Luckily, a discussion of Lee's vaginal bats sketch was enough to distract me from it temporarily, and then of course, there was Jason Anderson. It bears mentioning that on the evening where I've truly come closer to a mental breakdown than I can remember, my nerves were gone about 5 minutes into the show and didn't come back until the next day. So he's magic, definitely.

I emailed Will that night to warn him that any interaction with me in the next few days was going to be tainted by my accumulation of panic-induced craziness. He responded only by asking when he could see me, which I thought was pretty fucking sweet, given it was so extremely masochistic of him. To respond to your girlfriend when she's like "I'M BATSHIT CRAZY RIGHT NOW!" with "WHEN CAN I BE IN THE LINE OF FIRE?" is a sign of an aces dude.

Simon was the person who really questioned what I was doing (I called him very late on Wednesday for reassurance). Being a Canadian working in LA, also with nebulous visa issues occasionally, he knew how to talk to me about it. He didn't think anything the embassy had said sounded right, and he recommended I call many immigration lawyers about it. I count on him to be my intuition from time to time. I should really look into getting my own intuition installed so I don't always have to borrow his.

I called many immigration lawyers, all of whom said the embassy had given me $50 of bullshit. I don't need to leave the country. I don't need a consular appointment. I don't need any of the documents I gathered. I don't need to pay any more fees. I just need to put the approval notice I already had - have had for months - into my passport on October 1st. The most impressive lawyer of all was Josh's, who got a visa for Josh in less than three months earlier this year (unheard of!), who called me right away and set me straighter than an arrow. Half my notes from our conversation are about how safe I am with what I have and the other half are about how awesome he thinks Josh is.

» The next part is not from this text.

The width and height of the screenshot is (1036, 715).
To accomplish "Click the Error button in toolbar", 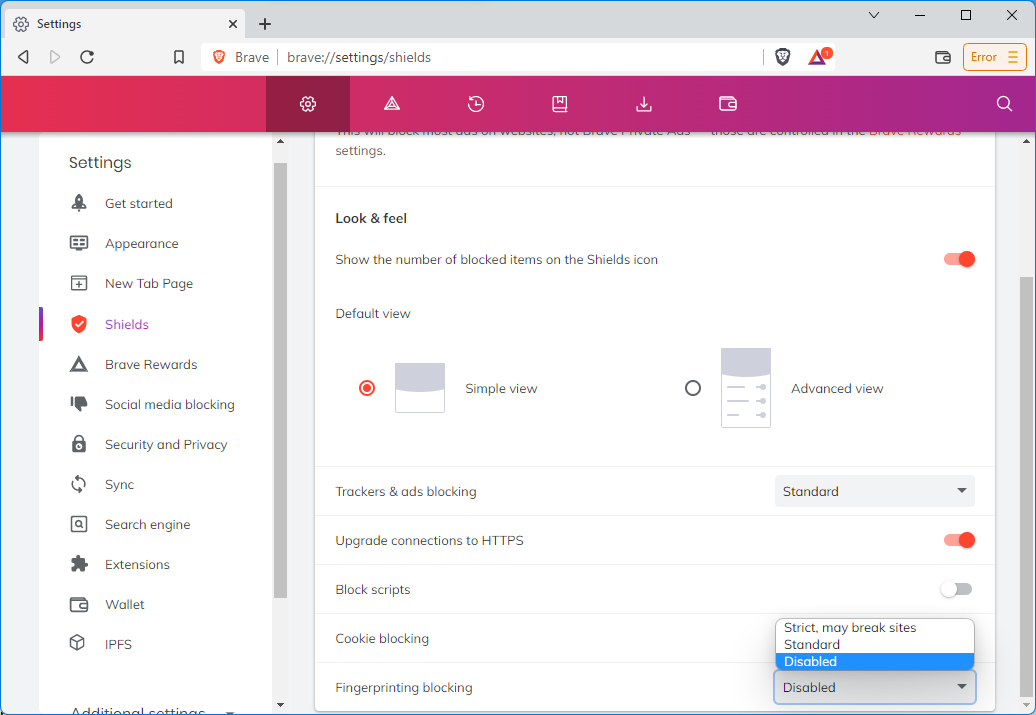I will [994, 57].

I was in a bland euphoric haze for almost all of yesterday, and slept better last night than I have in weeks. Which makes all the stress worth it? Yes, because I know I have awesome friends - all compassionate but not at the expense of pragmatism - and I also know there is apparently no limit of bullshit I will take in order to stay in this country. Everyone knows it's a horrendously flawed nation in a billion different ways, but...I love it here.I really do.

I had a Muppet dream last night. It's been a Muppet-heavy few weeks. I read a screenplay for a Jim Henson biopic and I am fanatical about Josh and Chuck's "How Muppets Work" podcast a few weeks back, and in general, have been thinking Muppet-y thoughts. I woke up this morning with this very specific image in my head of Kermit in New York, vivid enough that I was sure it was something I'd actually seen somewhere before. An extremely quick Google Image search led me to it. I can't articulate why the salve that my unconscious provided to relieve the upset of this past month was this image, but it seems so unbelievably appropriate that, I'll admit, I cried a little:


ADDENDUM: On Friday night, Simon texted me this: "There's a line in Jurassic Park 3 where Macy says "We've got enough juice for one call - and don't call the US Embassy, they won't do a damn thing!"

SIMON MCNABB AND JURASSIC PARK 3 FOR THE WIN!

1 comment:

Anonymous said...

I love the ending picture! YOU'RE HERE TO STAY! For now... As I read this, I like to hear all the words in my mind being read in the sometimes-English way you say them. Aw, you are so lovely, and I'm glad that, despite the anxiety it has caused you, you are here more permanently.